まずはキャリアアップや収入向上を目指しましょう。収入が増えれば、融資審査でも有利になり、不動産投資の可能性が広がります。現職での昇進を目指したり、ステップアップの転職を検討したりしましょう。ただし、転職直後は新しい職場での収入実績が少ないため、ローンの審査をするには不十分と判断されてしまうこともあります。

また、自身の仕事に関わる資格取得やスキルアップをすることで、自分の市場価値が高まり、昇進や高収入のポジションを目指せる可能性があります。リーダーシップ、コミュニケーション、問題解決能力などのビジネススキルを磨くことで管理職や経営層への道が開け、収入も増えるでしょう。

貯蓄の増加と資産管理

資産管理を徹底し貯蓄を増やすことも重要です。そのためには、家計の固定費を見直し、無駄を削減することで貯蓄を増やしましょう。例えば、格安SIMに変更することで通信費を削減したり、保険の見直しを行うことで保険料を抑えたりすることが有効です。

また、毎月一定額を確実に貯蓄する計画を立て、自動積立や定期預金を利用することで、計画的に資産を増やしていきます。貯蓄が増えれば、自己資金を増やすことができ、不動産投資の初期費用を確保するための準備や不動産を保有するうえでの突発的な出費にも耐えられるようになります。

知識と情報の収集

不動産投資で成功するためには、不動産市場の動向や投資の基礎知識を学んでおくことが重要です。セミナーや専門書、不動産投資家同士のコミュニティなどを活用して知識を深めましょう。また、基礎知識を深めたあとに不動産投資の成功事例や失敗事例を学ぶことで、自身の投資戦略のイメージをより具体化し練り上げることができます。

地域ごとの不動産市場の動向を把握することも重要です。人口動態や経済状況、開発計画などを調査し、将来的に価値が上がりそうなエリアを見極めることが求められます。これにより、適切な投資先を見つけることができ、リスクを最小限に抑えることができます。

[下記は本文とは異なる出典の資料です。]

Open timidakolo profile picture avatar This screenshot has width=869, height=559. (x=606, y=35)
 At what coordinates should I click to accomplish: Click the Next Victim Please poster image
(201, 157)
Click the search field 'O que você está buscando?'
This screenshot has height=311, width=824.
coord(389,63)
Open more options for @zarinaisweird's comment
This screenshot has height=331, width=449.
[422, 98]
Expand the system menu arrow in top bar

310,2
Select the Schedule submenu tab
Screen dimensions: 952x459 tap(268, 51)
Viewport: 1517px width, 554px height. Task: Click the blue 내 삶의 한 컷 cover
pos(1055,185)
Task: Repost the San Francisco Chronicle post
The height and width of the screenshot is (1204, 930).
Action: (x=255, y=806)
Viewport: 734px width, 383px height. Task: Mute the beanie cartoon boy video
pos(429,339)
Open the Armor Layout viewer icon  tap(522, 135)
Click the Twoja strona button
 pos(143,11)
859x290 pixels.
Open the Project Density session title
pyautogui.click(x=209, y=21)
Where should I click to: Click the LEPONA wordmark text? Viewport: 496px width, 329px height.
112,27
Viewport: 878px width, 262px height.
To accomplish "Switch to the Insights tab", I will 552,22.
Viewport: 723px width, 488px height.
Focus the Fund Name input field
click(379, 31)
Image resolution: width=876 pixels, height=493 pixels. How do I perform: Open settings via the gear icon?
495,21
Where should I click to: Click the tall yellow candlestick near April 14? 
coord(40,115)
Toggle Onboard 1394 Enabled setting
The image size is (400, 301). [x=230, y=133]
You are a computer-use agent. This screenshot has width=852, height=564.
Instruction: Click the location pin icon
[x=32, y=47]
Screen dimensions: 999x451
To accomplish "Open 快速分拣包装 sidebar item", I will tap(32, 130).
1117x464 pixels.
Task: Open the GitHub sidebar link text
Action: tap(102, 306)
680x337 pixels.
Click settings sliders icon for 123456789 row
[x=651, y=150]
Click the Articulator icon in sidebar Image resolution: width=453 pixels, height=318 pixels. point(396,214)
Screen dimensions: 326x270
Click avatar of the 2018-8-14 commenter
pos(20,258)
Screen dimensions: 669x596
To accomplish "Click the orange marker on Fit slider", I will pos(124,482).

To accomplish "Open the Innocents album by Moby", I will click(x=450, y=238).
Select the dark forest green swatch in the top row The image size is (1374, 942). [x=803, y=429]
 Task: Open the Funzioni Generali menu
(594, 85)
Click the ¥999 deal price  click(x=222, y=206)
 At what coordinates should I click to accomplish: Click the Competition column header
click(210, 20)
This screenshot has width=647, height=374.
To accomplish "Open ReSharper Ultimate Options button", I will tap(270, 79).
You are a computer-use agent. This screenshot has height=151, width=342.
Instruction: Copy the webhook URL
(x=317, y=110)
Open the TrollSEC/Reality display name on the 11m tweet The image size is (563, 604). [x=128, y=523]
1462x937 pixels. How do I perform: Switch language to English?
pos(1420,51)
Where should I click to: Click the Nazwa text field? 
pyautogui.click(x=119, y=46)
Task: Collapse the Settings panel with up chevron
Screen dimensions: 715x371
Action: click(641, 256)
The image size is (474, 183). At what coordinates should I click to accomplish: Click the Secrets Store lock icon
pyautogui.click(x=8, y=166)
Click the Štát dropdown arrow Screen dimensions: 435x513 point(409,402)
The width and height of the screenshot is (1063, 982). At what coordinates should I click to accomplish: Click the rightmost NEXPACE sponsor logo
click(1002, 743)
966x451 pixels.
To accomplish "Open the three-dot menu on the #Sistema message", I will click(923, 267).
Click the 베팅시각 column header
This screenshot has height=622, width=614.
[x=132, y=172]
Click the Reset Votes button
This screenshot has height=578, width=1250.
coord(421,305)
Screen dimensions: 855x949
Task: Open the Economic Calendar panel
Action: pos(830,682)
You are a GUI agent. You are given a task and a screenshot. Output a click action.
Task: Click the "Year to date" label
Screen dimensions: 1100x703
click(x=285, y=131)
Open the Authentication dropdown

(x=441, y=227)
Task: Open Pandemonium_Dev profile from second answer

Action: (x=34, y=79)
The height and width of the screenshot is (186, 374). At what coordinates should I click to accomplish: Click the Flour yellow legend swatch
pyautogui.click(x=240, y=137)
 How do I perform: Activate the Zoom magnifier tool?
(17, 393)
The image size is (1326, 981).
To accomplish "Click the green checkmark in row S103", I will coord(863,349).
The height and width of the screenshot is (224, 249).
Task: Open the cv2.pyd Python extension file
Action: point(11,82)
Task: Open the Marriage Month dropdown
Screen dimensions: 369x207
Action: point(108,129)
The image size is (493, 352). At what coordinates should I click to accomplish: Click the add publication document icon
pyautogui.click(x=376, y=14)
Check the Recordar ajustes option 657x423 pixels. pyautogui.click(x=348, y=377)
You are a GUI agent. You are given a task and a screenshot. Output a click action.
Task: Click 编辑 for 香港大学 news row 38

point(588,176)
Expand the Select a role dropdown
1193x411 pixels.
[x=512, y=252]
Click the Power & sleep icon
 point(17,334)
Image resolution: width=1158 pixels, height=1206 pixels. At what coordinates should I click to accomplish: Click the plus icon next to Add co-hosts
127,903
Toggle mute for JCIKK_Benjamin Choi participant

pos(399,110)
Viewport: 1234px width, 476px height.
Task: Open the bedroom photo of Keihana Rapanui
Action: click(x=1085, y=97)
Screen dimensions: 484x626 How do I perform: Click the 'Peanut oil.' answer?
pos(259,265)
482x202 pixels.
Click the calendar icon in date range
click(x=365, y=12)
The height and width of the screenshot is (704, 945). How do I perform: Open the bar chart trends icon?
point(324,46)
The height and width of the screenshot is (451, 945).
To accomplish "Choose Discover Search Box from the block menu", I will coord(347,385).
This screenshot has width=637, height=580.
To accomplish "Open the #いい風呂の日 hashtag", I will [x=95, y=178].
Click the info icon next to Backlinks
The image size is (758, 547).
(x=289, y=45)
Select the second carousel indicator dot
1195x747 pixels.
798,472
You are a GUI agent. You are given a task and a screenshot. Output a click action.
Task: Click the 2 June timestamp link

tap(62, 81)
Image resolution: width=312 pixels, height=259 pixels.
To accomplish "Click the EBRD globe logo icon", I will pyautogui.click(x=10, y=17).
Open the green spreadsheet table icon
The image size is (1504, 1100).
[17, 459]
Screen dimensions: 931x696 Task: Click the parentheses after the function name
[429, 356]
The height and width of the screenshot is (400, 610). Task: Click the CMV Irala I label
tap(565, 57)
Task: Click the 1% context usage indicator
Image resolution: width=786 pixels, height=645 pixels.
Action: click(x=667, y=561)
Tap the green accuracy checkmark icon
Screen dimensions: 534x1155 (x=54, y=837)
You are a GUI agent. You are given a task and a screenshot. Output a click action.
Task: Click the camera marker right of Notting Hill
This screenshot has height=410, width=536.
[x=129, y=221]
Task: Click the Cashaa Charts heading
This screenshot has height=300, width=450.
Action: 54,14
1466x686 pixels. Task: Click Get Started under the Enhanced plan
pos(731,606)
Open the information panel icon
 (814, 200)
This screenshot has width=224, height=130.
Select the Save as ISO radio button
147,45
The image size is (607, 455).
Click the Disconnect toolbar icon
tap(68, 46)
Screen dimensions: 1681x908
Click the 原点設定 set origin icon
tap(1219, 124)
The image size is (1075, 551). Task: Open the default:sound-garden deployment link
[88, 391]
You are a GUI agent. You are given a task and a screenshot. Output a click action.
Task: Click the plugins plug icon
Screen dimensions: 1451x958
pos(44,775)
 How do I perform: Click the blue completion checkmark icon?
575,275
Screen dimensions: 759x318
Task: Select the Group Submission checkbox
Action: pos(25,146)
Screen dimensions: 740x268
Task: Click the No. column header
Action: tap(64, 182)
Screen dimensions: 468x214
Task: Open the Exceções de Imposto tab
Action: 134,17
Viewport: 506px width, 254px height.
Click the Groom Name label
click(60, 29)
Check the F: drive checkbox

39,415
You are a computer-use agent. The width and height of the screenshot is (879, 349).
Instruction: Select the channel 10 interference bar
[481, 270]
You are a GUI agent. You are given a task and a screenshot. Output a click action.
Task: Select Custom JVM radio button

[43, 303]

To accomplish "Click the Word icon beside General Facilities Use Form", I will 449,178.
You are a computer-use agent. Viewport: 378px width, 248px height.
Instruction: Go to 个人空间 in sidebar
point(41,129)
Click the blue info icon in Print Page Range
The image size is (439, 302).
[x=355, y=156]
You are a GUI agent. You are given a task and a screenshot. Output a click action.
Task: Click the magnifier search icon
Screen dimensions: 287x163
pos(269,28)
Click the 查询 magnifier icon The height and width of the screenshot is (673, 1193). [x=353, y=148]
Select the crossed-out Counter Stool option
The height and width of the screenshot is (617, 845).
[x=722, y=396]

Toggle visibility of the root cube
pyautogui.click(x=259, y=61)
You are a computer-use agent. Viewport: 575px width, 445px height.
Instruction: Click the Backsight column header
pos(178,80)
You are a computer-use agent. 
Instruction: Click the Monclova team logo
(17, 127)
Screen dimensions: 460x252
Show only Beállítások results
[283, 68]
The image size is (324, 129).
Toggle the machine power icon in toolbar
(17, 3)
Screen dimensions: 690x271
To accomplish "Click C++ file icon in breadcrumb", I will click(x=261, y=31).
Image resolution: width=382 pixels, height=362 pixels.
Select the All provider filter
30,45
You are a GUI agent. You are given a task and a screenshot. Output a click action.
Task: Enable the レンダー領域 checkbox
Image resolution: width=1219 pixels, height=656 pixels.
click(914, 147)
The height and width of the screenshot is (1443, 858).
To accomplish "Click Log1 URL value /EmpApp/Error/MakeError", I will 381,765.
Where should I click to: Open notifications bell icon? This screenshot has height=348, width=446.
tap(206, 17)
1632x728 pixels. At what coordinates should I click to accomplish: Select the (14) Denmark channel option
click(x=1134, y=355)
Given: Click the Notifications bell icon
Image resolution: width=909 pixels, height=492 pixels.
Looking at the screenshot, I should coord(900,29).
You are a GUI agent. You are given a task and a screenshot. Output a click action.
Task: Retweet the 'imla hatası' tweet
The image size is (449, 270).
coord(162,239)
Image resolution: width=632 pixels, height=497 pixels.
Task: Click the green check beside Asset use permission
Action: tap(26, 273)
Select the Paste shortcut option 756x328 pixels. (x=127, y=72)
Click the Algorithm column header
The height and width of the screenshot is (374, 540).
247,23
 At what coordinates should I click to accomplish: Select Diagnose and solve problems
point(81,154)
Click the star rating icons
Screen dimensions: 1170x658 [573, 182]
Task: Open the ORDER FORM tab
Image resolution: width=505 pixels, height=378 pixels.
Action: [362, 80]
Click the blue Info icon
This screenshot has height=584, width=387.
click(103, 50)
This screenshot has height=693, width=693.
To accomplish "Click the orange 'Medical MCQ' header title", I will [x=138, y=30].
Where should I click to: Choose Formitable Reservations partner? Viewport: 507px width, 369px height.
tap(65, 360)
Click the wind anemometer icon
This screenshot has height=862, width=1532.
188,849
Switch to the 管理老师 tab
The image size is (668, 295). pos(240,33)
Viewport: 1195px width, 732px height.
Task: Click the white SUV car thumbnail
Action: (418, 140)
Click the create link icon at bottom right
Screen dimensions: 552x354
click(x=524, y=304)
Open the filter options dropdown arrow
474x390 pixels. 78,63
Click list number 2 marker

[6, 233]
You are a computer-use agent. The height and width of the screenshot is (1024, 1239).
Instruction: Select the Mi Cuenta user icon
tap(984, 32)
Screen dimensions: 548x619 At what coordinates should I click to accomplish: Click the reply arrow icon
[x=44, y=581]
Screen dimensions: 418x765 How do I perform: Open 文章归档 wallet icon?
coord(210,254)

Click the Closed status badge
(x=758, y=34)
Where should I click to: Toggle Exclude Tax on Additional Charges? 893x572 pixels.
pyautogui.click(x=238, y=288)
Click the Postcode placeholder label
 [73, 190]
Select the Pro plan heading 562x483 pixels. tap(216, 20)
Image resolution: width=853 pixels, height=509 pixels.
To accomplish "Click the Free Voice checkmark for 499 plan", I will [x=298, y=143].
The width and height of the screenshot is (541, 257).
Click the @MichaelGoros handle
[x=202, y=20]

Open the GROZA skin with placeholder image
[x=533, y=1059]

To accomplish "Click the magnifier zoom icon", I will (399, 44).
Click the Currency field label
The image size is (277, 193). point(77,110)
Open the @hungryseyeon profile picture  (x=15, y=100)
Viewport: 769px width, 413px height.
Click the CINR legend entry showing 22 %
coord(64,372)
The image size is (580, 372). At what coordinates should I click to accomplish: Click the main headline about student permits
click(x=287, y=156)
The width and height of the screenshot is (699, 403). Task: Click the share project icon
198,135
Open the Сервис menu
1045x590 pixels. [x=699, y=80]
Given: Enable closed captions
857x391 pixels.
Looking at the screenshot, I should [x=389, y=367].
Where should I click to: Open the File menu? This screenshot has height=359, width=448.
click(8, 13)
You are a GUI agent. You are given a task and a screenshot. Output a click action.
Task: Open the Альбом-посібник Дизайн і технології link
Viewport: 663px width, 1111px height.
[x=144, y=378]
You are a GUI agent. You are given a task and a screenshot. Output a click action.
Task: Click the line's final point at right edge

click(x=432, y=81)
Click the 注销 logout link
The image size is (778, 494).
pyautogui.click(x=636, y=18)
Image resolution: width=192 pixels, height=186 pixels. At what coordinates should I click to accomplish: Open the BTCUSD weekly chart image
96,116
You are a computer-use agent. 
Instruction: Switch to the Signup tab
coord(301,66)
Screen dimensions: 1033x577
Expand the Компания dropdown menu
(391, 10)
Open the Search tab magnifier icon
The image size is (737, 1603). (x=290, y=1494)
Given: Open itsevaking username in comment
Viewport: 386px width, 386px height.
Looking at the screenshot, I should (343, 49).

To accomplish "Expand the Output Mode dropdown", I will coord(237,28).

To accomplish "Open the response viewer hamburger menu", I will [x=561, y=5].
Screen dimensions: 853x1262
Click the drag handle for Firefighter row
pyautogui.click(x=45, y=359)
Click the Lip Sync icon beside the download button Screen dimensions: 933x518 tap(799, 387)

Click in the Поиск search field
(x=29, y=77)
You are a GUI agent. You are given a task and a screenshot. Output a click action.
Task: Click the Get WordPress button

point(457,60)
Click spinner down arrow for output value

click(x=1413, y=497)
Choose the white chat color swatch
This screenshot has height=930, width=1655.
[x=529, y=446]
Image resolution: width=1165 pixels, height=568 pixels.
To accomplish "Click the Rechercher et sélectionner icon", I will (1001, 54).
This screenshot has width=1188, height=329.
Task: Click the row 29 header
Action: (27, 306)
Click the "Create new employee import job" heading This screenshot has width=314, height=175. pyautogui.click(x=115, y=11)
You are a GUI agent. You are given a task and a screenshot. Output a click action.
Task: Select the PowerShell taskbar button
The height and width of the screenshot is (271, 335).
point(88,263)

不動産投資を始める上では、事前に知識を深めて自分自身の投資戦略を明確にしておくことで、より自信を持って物件選定もしやすくなることに加え、投資リスクについても事前に把握できることで成功へ大きく近づくことができます。

不動産投資の計画

不動産投資を成功させるためには具体的な目標を設定し、リスク管理を徹底することが重要です。例えば、賃貸収入で年間30万円を得ることを目標にします。このために、家賃を月20万円で設定し、空室率を5%として実質的な月収入を19万円と見積もります。一方、ローン返済額は月13.5万円、諸経費は月2.5万円とし、総支出額を月16万円に設定します。これにより、月々の手取り収入は3万円、年間の手取り収入は36万円となります。

また、リスク管理も不可欠です。不動産投資にはさまざまなリスクが存在します。空室リスクや災害リスクなど多くのリスクに備え準備することも重要です。例えば空室率を5%と想定し、空室期間を最小限に抑えるために定期的なメンテナンスを行います。加えて、年間の修繕費用を諸経費に組み込み、予備資金を確保することで、不測の事態に備えましょう。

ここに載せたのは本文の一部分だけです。